Na ocasião, o julgamento foi encerrado com quatro votos reconhecendo a omissão do Poder Legislativo em criar legislação que proteja a população LGBT e favoráveis à equiparação da homofobia e da transfobia ao conceito jurídico de racismo.
Em resposta a uma notificação do Senado Federal endereçada ao tribunal, os ministros do STF aproveitaram para reagir aos pedidos de impeachment contra membros da corte. Celso de Mello, Edson Fachin, Roberto Barroso e Alexandre de Moraes foram alvo de um pedido de impeachment coletivo em fevereiro, por terem votado a favor da criminalização da homofobia. O presidente do tribunal, Dias Toffoli, chegou a dizer que estava inclinado a sugerir a retirada de pauta das ações, mas mudou de ideia quando foi lembrado do fato por Celso de Mello.

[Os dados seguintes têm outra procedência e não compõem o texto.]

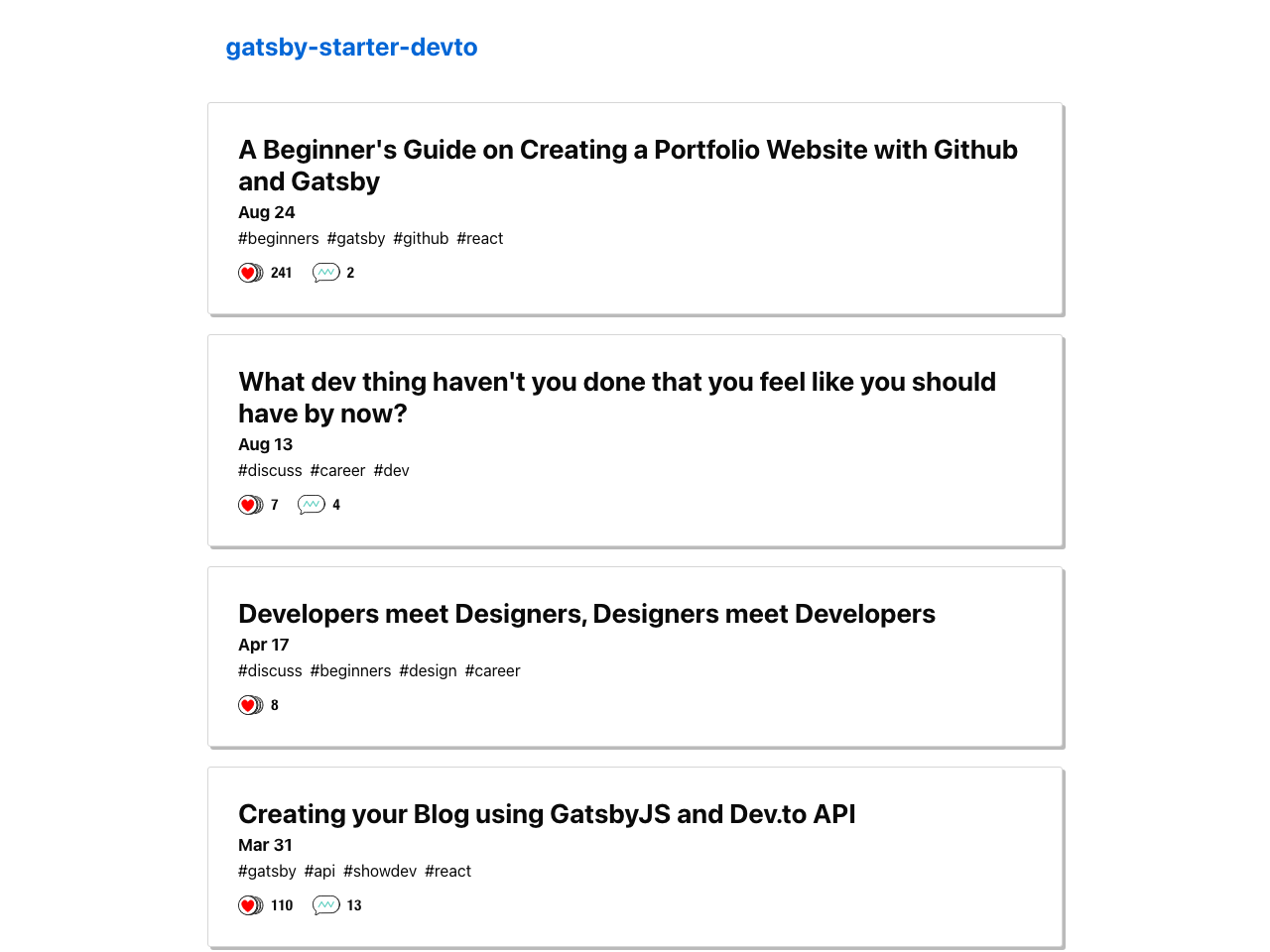
Task: Click the heart icon on the dev thing post
Action: click(250, 504)
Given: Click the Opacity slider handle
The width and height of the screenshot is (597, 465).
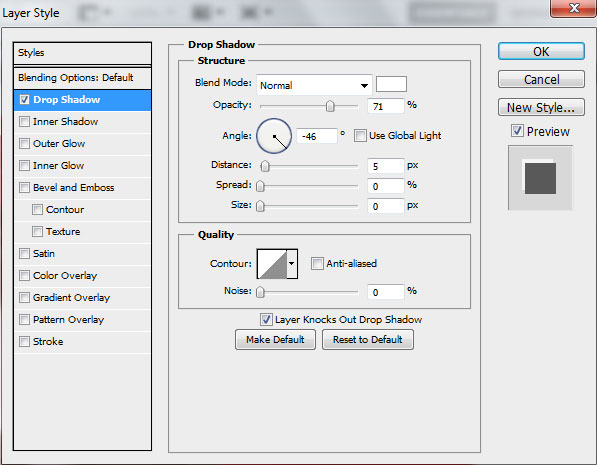Looking at the screenshot, I should 330,106.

Mello lembrou que os quatro ministros foram denunciados por “suposto” crime de responsabilidade. “Falta de decoro não tem aplicação ao caso”, afirmou. “Na independência dos juízes reside a independência da magistratura, e sem juízes independentes não há cidadãos livres […] A intolerância foi ‘processualizada’ perante o Senado Federal por essa absurda denúncia, simplesmente por quatro juízes exercerem seu dever jurisdicional”, disse ainda.

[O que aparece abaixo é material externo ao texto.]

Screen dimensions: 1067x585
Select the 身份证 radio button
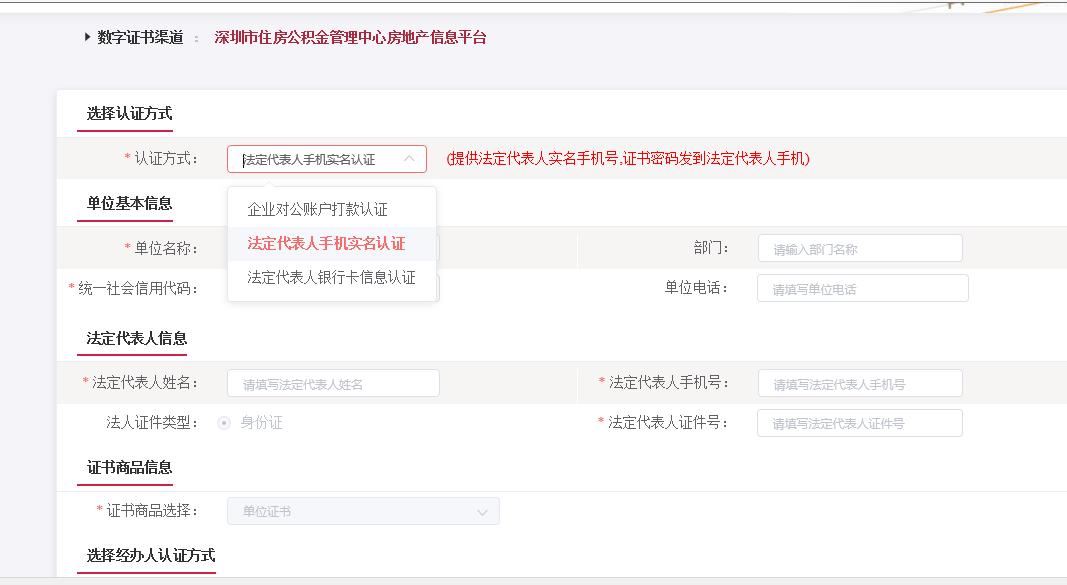[224, 423]
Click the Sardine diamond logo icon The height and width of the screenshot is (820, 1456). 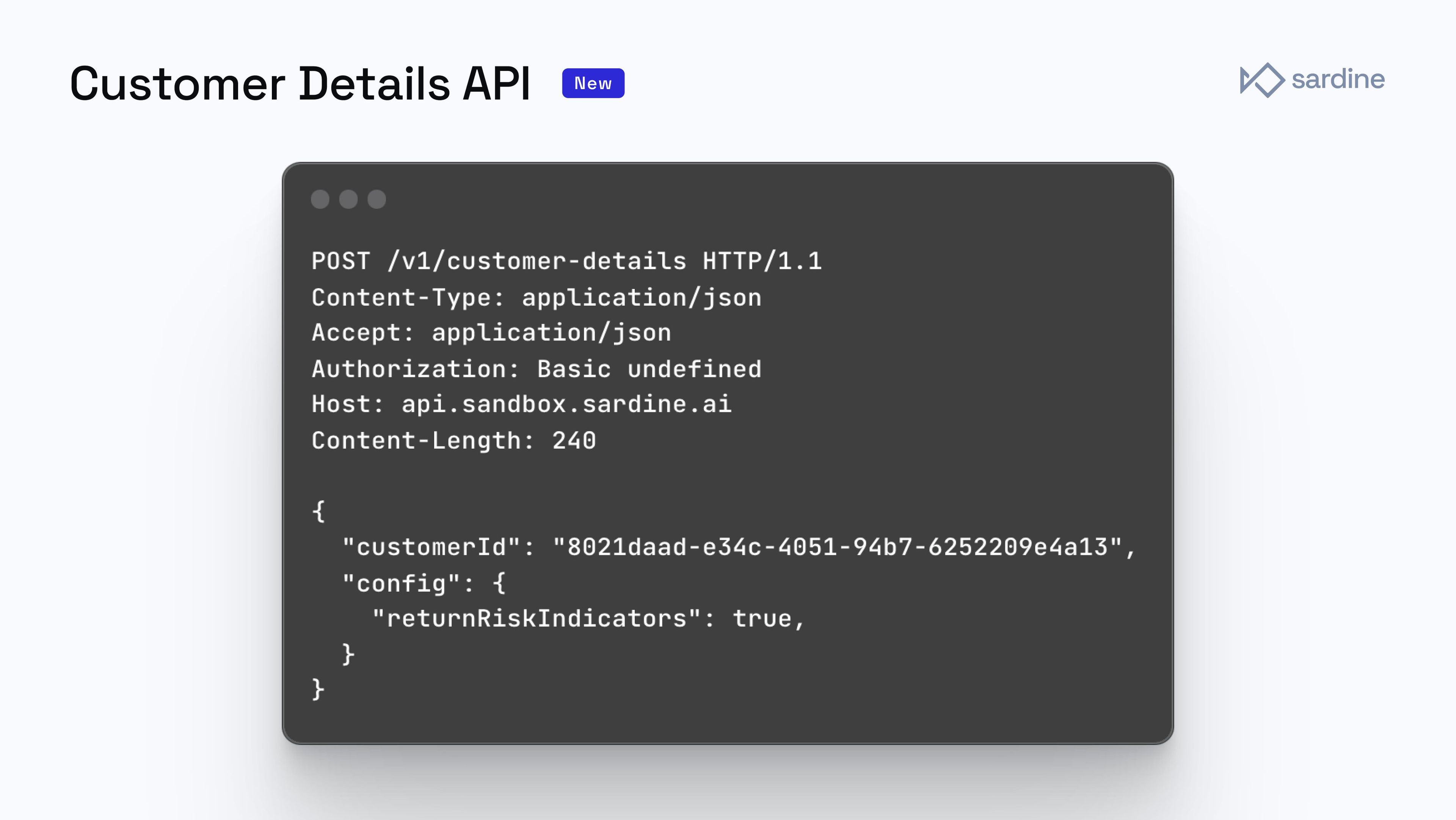[x=1262, y=80]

O ministro Fux também foi duro na resposta. “É um ato atentatório à dignidade da jurisdição. Se, por esse motivo [criminalizar a homofobia], a corte tiver que sofrer algum tipo de retaliação, que soframos todos nós”, disse o ministro. “Se esse requerimento não tivesse sido precedido desse episódio, eu confesso que ponderaria que nós deveríamos ponderar um critério de prudência política […] Não se trata de retaliação, trata-se de postura judicial: ou o Judiciário é independente, ou o Judiciário é subserviente”, completou. Somente Marco Aurélio e Dias Toffoli votaram pela suspensão do julgamento.
A retomada do julgamento começou com a apreciação de uma notificação dos advogados do Senado sobre a aprovação dos projetos de lei 672/2019 e 191/2017 pela Comissão de Constituição e Justiça (CCJ) do Senado, nesta quarta-feira (22). O primeiro projeto inclui a discriminação de sexo, orientação sexual e identidade de gênero na lei contra o racismo. O segundo inclui na Lei Maria da Penha a identidade de gênero para proteger pessoas transgênero que se identifiquem com o sexo feminino.

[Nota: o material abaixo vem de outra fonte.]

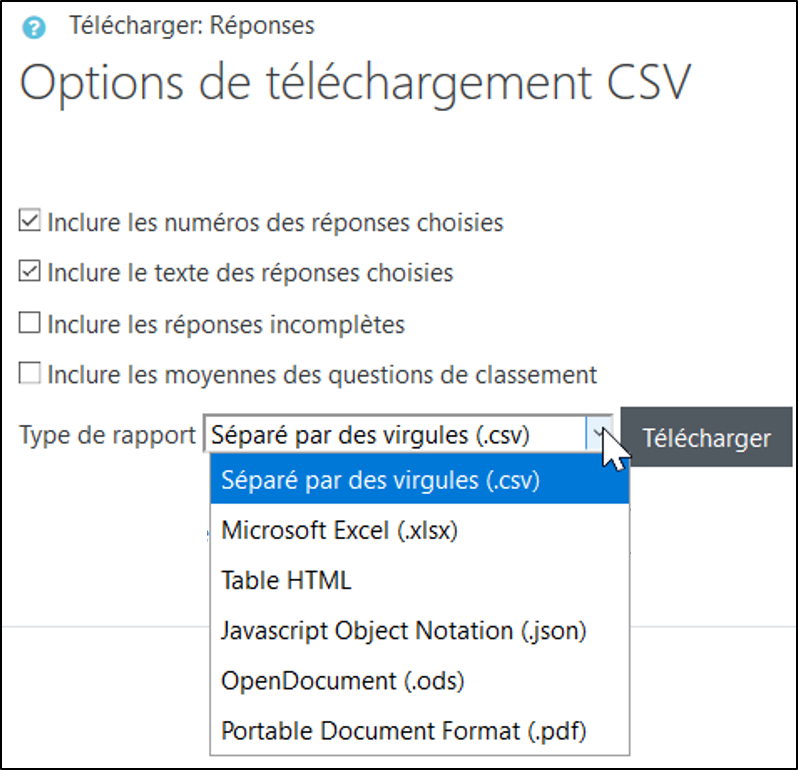Uncheck the Inclure le texte des réponses choisies checkbox

30,271
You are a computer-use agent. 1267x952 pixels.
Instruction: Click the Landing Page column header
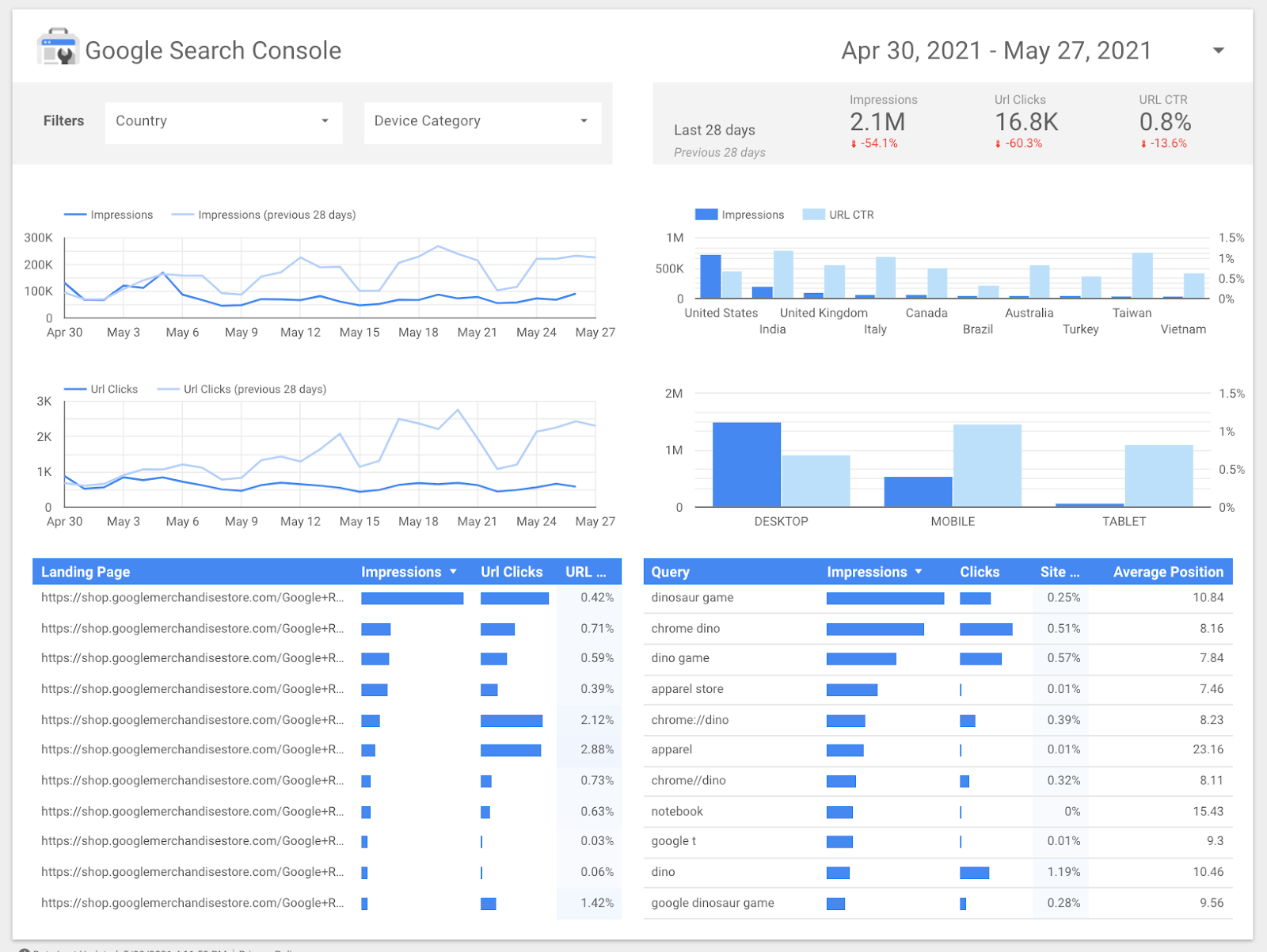[86, 572]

Os projetos serão votados em turno suplementar na CCJ e, se não houver recurso, seguirão direto para a Câmara, sem passar pelo plenário do Senado. O pedido de notificação foi feito pela presidente da CCJ, Simone Tebet (MDB-MT) ao presidente da casa, Davi Alcolumbre (DEM-AP), e Celso de Mello sugeriu votar se o tribunal deveria tirar de pauta as ações. A decisão da maioria, contudo, foi manter o julgamento.
Como a Gazeta do Povo registrou, membros da Frente Parlamentar Evangélica (FPE) avaliam que o projeto não tem chances de ser aprovado na Câmara com a atual redação do Senado e preparam um texto de consenso. Os parlamentares tiveram reunião com o presidente do Supremo na tarde de ontem (23). Na véspera do início do julgamento, em 12 de fevereiro, a FPE pediu que o tema fosse retirado de pauta, mas Toffoli negou.
“A mera existência de proposição legislativa em tramitação no Congresso Nacional não tem o condão de afastar, só por si, a configuração, na espécie, de inércia por parte do Poder Legislativo”, opinou Mello. O ministro lembrou que, no passado, o STF chegou a entender que a existência de processo legislativo sobre um tema afastaria a acusação de atraso do Poder Legislativo, mas o tribunal mudou sua posição em 2007, seguindo a orientação do ministro Gilmar Mendes.
“Conquanto não se desconheça a complexidade de determinados projetos legislativos, as peculiaridades e dificuldades da atividade parlamentar não justificam a inércia demasiadamente longa diante de imposição ditadas pelo texto constitucional”, afirmou Mello, citando um precedente do tribunal.
O ministro argumentou ainda que não há garantia de que os projetos de lei aprovados pela CCJ sejam de fato aprovados pelo Senado, uma vez que recurso pode ser apresentado por ao menos nove senadores para que os projetos sejam remetidos ao plenário.